GIVEN EXERCISE: Please rewrite the lines below, renaming each "Collapse" to "Fold" and leaving everything else untouched.

Begin RECORDS

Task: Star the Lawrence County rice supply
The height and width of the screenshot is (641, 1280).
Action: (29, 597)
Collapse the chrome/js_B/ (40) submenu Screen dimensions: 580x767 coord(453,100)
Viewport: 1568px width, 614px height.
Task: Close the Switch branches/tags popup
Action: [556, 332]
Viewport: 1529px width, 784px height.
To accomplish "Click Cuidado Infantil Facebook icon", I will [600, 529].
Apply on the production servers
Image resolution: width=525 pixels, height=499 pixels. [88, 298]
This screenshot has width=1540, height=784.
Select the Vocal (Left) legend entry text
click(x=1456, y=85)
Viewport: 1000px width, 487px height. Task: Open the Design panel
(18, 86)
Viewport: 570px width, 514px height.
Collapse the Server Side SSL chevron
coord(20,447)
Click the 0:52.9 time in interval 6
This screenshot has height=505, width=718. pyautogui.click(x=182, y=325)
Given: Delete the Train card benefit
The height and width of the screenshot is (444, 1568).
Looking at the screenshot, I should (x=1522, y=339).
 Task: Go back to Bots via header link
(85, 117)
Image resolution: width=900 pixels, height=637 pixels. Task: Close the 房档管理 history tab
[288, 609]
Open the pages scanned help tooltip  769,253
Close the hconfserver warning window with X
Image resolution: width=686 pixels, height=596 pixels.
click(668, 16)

End RECORDS

SOLVED EXERCISE:
Task: Star the Lawrence County rice supply
The height and width of the screenshot is (641, 1280).
Action: (29, 597)
Fold the chrome/js_B/ (40) submenu Screen dimensions: 580x767 coord(453,100)
Viewport: 1568px width, 614px height.
Task: Close the Switch branches/tags popup
Action: [556, 332]
Viewport: 1529px width, 784px height.
To accomplish "Click Cuidado Infantil Facebook icon", I will [600, 529].
Apply on the production servers
Image resolution: width=525 pixels, height=499 pixels. [88, 298]
This screenshot has width=1540, height=784.
Select the Vocal (Left) legend entry text
click(x=1456, y=85)
Viewport: 1000px width, 487px height. Task: Open the Design panel
(18, 86)
Viewport: 570px width, 514px height.
Fold the Server Side SSL chevron
coord(20,447)
Click the 0:52.9 time in interval 6
This screenshot has height=505, width=718. pyautogui.click(x=182, y=325)
Given: Delete the Train card benefit
The height and width of the screenshot is (444, 1568).
Looking at the screenshot, I should (x=1522, y=339).
 Task: Go back to Bots via header link
(85, 117)
Image resolution: width=900 pixels, height=637 pixels. Task: Close the 房档管理 history tab
[288, 609]
Open the pages scanned help tooltip  769,253
Close the hconfserver warning window with X
Image resolution: width=686 pixels, height=596 pixels.
click(668, 16)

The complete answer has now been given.